Grandparents prepare to go to war

Associated Press

SALEM, Ore. – Jack and Jan Martin’s seven grandchildren will have to get used to not seeing Grandpa and Grandma for a while. Their grandparents are going off to war.

The children don’t understand why they won’t be able to see Grandpa for at least a year and why trips with Grandma to see a movie or play at the park will soon come to a halt.

“They know about war and that we’re in the Army,” Jan said. “but it isn’t reality to them.”

Staff Sgt. Jack Martin left Friday with the 41st Separate Infantry Brigade for at least a yearlong tour of duty. His 15-soldier unit will train in Indiana for 38 days and then be deployed to Afghanistan, where it will be working with the Afghanistan National Army.

His wife, Chief Warrant Officer 3 Jan Martin, hasn’t received official orders yet but expects to leave for Iraq in October. She is the state property book officer who manages and authorizes all equipment for the Oregon National Guard.

Her assignment – in either Baghdad or Kabul, the capital cities of Iraq and Afghanistan – will be to manage the National Guard’s rotation of equipment. Both volunteered for duty.

“I believe in what we’re doing there,” Jack, 49, said. “I’m not going to pound the red, white and blue, but we’re going to make it safer for troops when they do go over there.”

Military is in the Martins’ blood. Their son, Jack Jr., is a specialist in the Guard. There is a chance he, too, could be deployed. He originally was added to the deployment list for the 3rd Battalion, 116th Cavalry, which has been mobilized, and then removed a week later.

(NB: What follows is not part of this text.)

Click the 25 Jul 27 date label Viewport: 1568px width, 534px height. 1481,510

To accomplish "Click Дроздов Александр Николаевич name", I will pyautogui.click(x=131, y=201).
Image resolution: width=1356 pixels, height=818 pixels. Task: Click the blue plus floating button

“I can handle my husband and I going, but I can’t handle my kid going,” Jan, 49, said. “My husband and I volunteered so maybe somebody else’s child wouldn’t have to.

Jack and Jan have been in the military off and on most of their lives. They grew up in the Salem area and met in 1964, when they were in fifth grade. They never really dated, but got married when they turned 18.

Jack joined the Marine Corps soon afterward. He got out of the Marines in 1979 and didn’t return to the military until after Sept. 11, when he joined the National Guard.

Jan joined the Army when she was 29. She was told she could be either a cook or a truck driver, but she opted to pursue a position in logistics. For years now, she has juggled being a wife and mother.

Julie Pinkerton, the Martins’ daughter, said she is proud of her parents’ patriotism and one of their biggest supporters. Even so, she worries that her father has left and her mother is just months from leaving.

“I’m nervous about what could happen to them,” she said.